The Credit Agreement contains customary representations and warranties and customary affirmative and negative covenants applicable to US Borrower, UK Guarantor and the Company’s subsidiaries, including, among other things, restrictions on indebtedness, liens, investments, fundamental changes, dispositions, and dividends and other distributions. The Credit Agreement contains a springing financial covenant, tested on the last day of each fiscal quarter if the outstanding loans under the Revolving Credit Facility and outstanding letters of credit in excess of $100 million (excluding (a) letters of credit to the extent reimbursed, cash collateralized or backstopped on terms reasonably acceptable to the applicable issuing bank on or prior to the date that is three business days following the test date and (b) bank guarantees and performance or similar bonds) exceeds the greater of $324.0 million and 40.0% of the aggregate principal amount of all revolving commitments under the Credit Agreement.
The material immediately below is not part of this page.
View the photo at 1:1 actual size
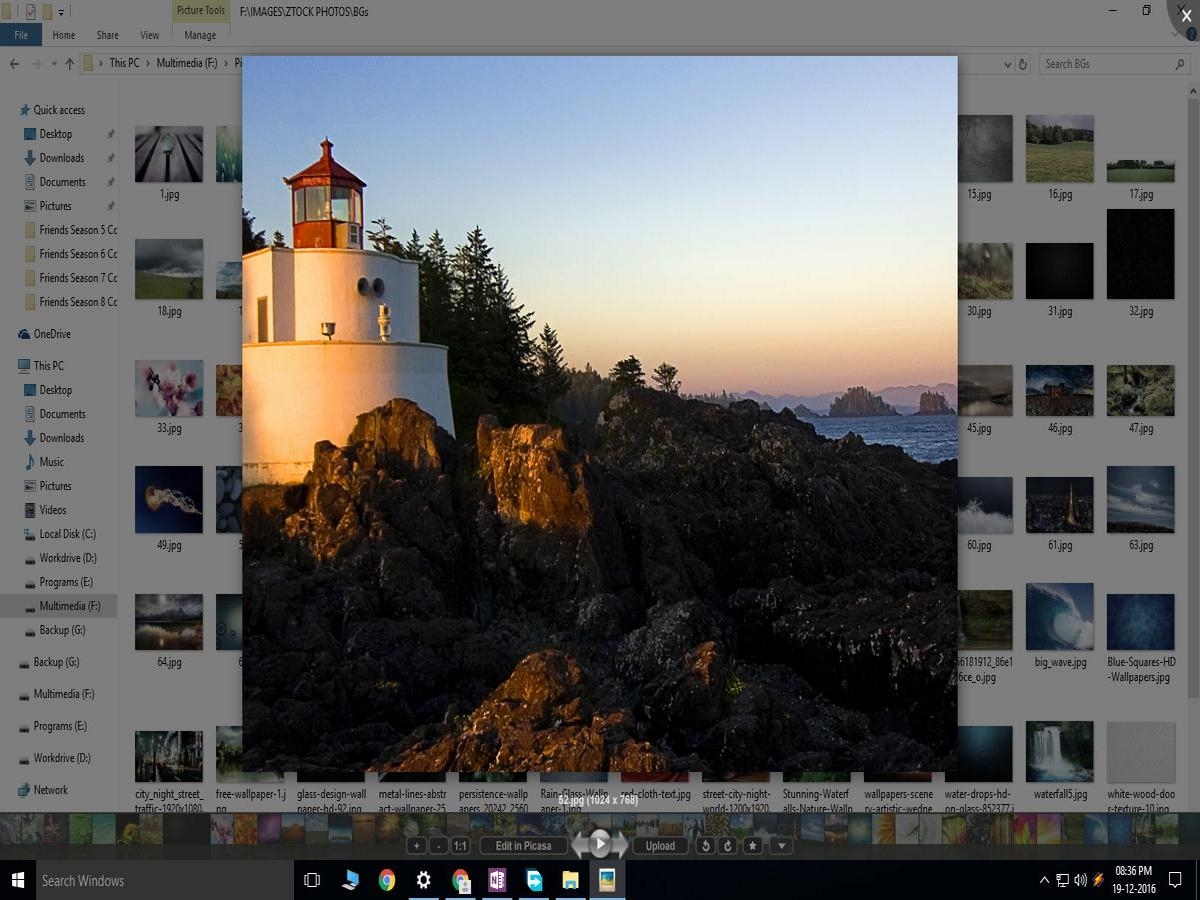 coord(460,845)
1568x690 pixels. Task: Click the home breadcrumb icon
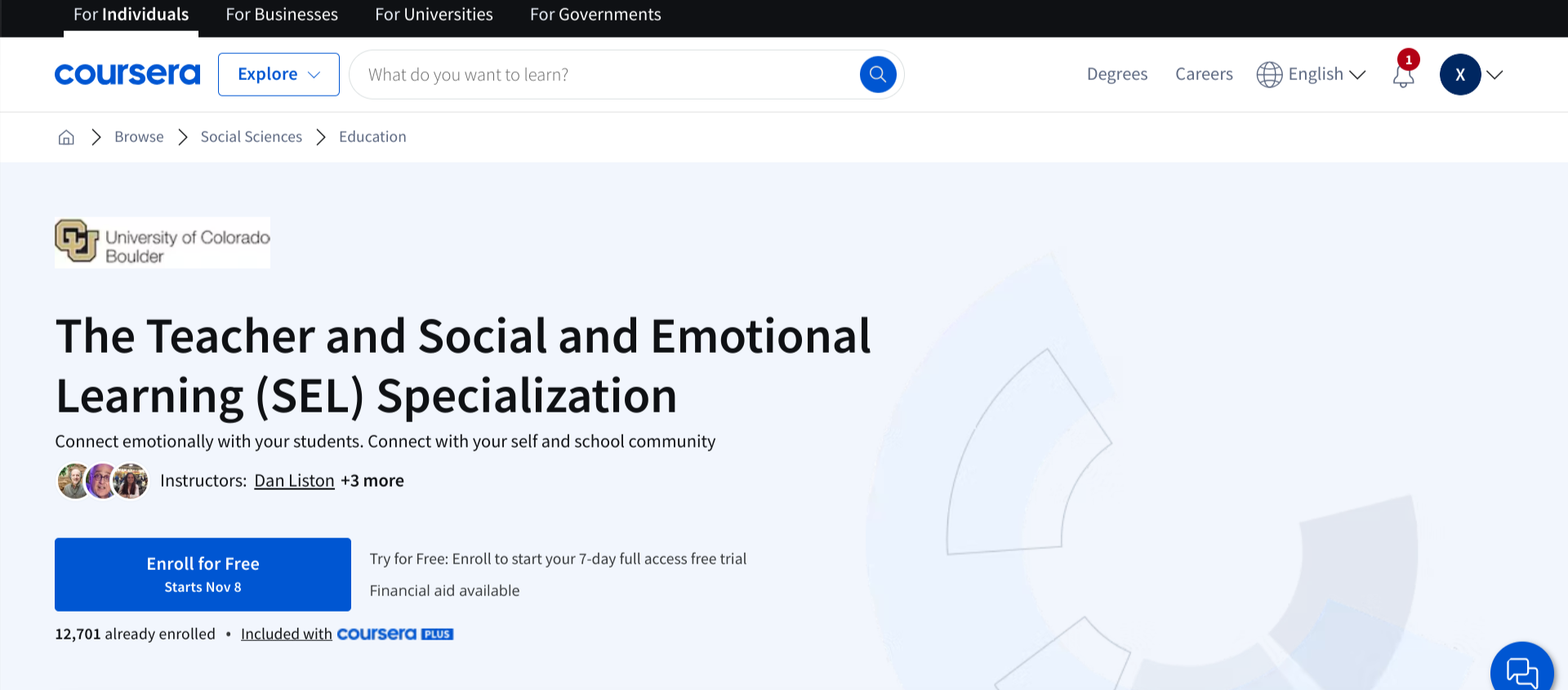point(66,137)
If the financial covenant is triggered, the UK Guarantor may not permit the First Lien Net Leverage Ratio to exceed 5.80 to 1.00. The Credit Agreement also contains customary events of default.

The foregoing description of our Senior Secured Credit Facilities is not complete and is qualified in its entirety by reference to the full text of the Credit Agreement, which will be filed as an exhibit to the Company’s upcoming Form 10-Q.

 

Item 2.03.

Creation of a Direct Financial Obligation or an Obligation under an Off-Balance Sheet Arrangement of a Registrant.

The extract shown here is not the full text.